**Your goal**. Only a number is wanted: how many lines in the listing contain the word "click"?
|---|
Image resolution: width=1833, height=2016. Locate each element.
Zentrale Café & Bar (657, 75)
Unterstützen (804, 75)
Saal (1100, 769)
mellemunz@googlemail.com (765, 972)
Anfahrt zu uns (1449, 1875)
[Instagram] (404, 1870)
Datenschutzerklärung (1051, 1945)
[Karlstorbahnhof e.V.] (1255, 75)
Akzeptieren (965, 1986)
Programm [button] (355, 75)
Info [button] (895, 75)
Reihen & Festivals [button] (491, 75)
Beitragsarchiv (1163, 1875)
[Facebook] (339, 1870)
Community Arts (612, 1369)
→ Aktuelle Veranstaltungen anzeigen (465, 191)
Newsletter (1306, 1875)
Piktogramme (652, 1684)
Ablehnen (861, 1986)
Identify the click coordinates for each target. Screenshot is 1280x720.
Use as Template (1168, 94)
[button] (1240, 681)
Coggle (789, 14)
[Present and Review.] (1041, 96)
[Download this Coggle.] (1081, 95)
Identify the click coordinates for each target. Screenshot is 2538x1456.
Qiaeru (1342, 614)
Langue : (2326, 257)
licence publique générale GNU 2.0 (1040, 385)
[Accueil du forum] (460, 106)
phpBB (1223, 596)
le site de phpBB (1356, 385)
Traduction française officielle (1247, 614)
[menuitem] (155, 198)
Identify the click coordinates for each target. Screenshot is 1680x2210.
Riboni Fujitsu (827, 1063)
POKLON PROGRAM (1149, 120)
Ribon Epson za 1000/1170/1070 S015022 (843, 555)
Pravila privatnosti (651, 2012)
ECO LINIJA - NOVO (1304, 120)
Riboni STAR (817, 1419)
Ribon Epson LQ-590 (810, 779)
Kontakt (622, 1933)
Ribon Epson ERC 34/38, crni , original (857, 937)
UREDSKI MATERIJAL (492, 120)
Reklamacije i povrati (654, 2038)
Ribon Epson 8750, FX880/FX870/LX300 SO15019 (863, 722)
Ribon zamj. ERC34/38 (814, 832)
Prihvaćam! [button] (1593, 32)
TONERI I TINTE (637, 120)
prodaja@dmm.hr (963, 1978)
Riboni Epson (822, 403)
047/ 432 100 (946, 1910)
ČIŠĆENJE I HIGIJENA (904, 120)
|---|
**Solution to this exercise**. 3